BEGIN Listed records

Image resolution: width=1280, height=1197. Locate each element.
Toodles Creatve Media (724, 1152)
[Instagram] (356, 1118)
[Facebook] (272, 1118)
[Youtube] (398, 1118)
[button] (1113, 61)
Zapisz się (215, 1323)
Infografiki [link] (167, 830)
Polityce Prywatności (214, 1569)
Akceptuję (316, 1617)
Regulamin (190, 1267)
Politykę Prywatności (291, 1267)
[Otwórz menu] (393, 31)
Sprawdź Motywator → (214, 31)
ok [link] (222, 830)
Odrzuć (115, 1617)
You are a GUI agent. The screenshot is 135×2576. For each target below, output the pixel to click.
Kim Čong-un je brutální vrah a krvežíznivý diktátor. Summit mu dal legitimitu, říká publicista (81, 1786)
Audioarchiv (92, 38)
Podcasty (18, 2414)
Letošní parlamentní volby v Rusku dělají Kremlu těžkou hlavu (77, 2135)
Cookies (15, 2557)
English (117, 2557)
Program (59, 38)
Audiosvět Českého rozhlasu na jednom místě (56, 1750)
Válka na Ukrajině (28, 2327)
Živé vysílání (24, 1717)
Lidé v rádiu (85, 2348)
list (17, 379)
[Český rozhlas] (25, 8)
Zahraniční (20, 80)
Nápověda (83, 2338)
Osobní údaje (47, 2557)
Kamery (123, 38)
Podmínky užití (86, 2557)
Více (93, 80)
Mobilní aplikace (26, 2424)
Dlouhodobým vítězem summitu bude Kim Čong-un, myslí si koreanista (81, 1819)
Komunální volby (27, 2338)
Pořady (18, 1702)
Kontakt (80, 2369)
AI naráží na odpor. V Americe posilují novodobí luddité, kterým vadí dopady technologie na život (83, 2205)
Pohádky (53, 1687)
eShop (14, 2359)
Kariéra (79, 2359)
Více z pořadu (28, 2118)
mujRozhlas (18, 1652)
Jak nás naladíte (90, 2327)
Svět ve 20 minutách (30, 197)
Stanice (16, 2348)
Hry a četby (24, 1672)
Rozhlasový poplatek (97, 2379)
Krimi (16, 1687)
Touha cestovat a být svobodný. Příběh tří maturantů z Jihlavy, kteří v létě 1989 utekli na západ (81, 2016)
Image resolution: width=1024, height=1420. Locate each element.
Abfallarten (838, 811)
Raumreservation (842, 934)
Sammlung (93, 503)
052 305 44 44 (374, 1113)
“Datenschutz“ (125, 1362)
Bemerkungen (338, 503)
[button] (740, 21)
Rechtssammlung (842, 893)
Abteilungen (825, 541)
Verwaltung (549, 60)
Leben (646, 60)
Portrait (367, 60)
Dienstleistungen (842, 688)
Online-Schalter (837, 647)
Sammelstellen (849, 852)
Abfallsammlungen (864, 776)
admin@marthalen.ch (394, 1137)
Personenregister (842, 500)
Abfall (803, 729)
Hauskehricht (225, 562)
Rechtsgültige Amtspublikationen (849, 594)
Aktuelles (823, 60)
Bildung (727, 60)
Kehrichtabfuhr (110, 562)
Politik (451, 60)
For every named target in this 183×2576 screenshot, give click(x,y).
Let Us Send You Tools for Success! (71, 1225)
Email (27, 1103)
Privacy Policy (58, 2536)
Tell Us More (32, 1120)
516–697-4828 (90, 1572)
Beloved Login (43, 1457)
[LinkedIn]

END Listed records

▶ What you are asked to do: Copy out only the lines above from the one with "English (117, 2557)" to the one with "Pohádky (53, 1687)", inclusive, exactly as they stand.

▶ Output of the exercise:
English (117, 2557)
Program (59, 38)
Audiosvět Českého rozhlasu na jednom místě (56, 1750)
Válka na Ukrajině (28, 2327)
Živé vysílání (24, 1717)
Lidé v rádiu (85, 2348)
list (17, 379)
[Český rozhlas] (25, 8)
Zahraniční (20, 80)
Nápověda (83, 2338)
Osobní údaje (47, 2557)
Kamery (123, 38)
Podmínky užití (86, 2557)
Více (93, 80)
Mobilní aplikace (26, 2424)
Dlouhodobým vítězem summitu bude Kim Čong-un, myslí si koreanista (81, 1819)
Komunální volby (27, 2338)
Pořady (18, 1702)
Kontakt (80, 2369)
AI naráží na odpor. V Americe posilují novodobí luddité, kterým vadí dopady technologie na život (83, 2205)
Pohádky (53, 1687)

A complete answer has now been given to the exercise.